**Your goal**
Reproduce the text of all the material below verbatim, omitting the pictures.

Page and screen pointing data
===============

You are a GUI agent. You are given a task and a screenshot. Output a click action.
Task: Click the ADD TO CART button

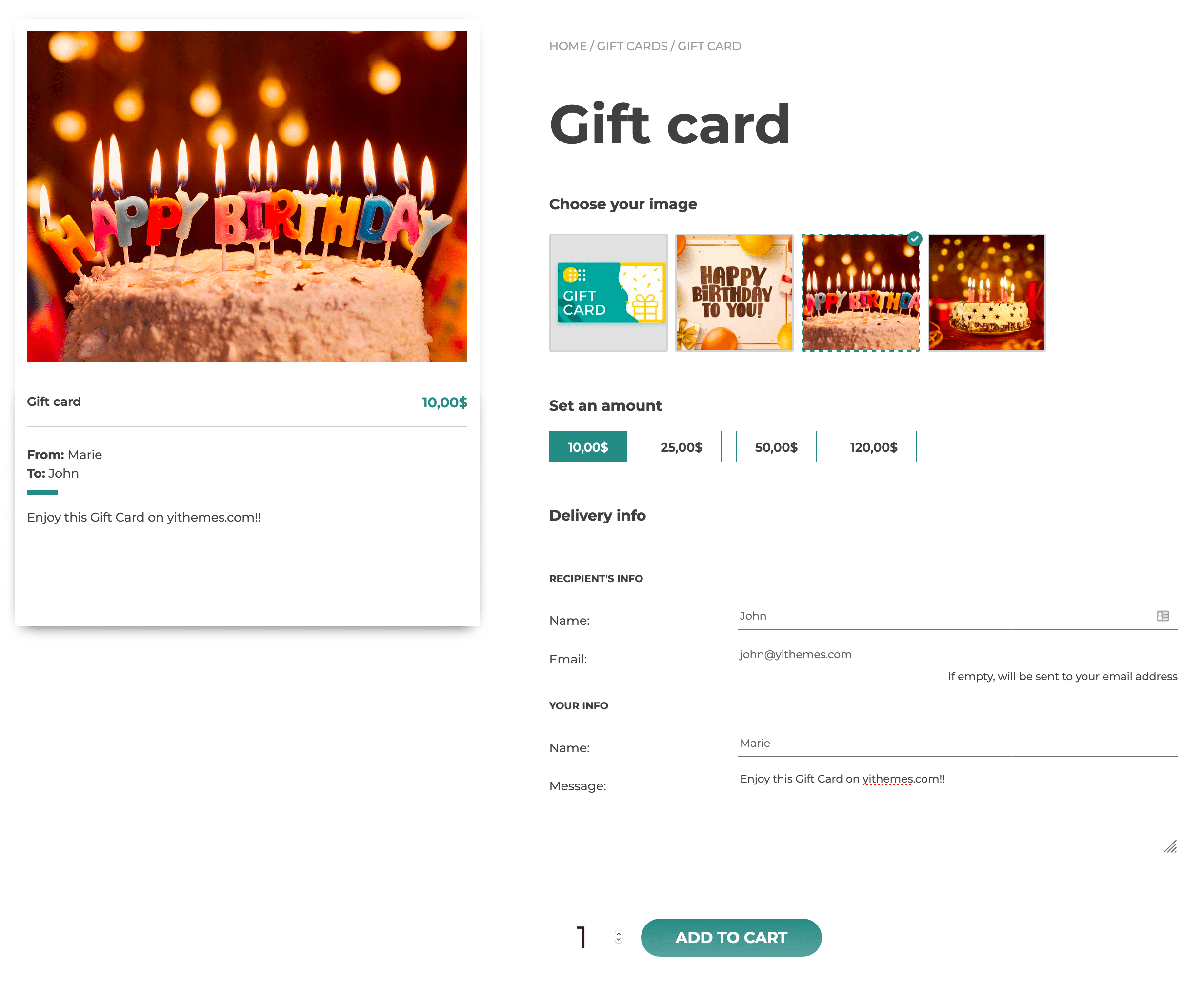[731, 937]
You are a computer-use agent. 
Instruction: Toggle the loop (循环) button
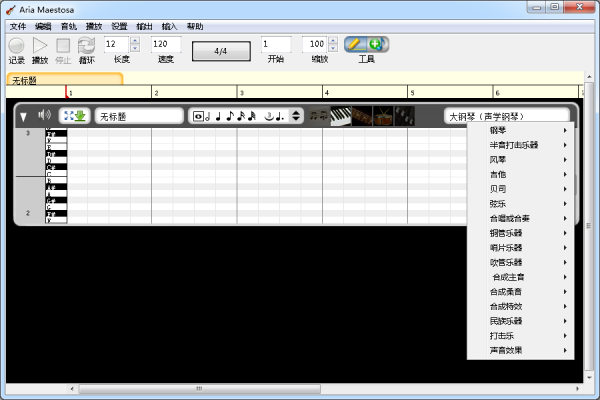pos(87,45)
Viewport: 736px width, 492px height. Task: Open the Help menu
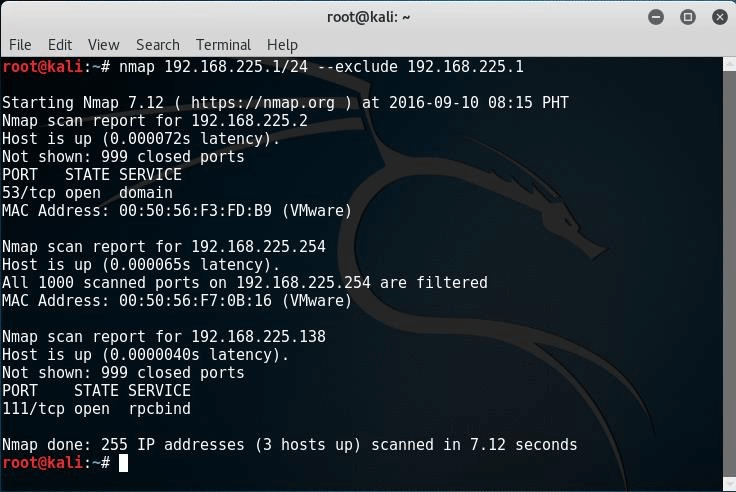pos(282,45)
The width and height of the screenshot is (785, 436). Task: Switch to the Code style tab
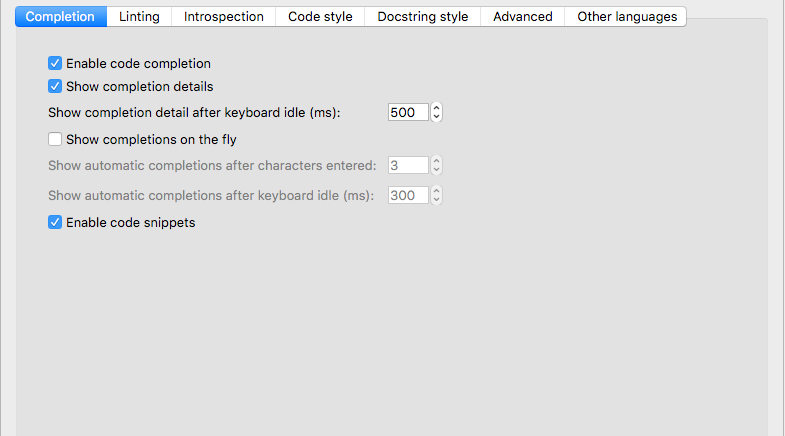[x=320, y=17]
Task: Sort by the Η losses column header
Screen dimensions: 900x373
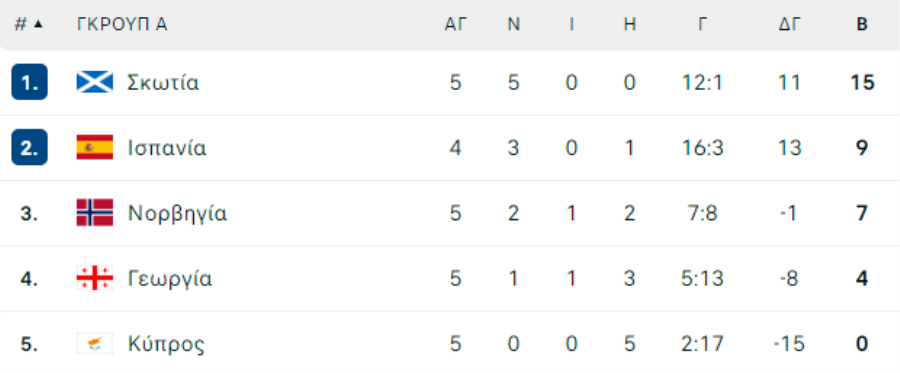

===============

**Response**
You are a GUI agent. You are given a task and a screenshot. Output a click action.
Task: Click the ADD TO CART button

[731, 937]
You are a computer-use agent. 
Instruction: Toggle the loop (循环) button
pos(87,45)
Viewport: 736px width, 492px height. Task: Open the Help menu
pos(282,45)
The width and height of the screenshot is (785, 436). Task: Switch to the Code style tab
[x=320, y=17]
Task: Sort by the Η losses column header
Screen dimensions: 900x373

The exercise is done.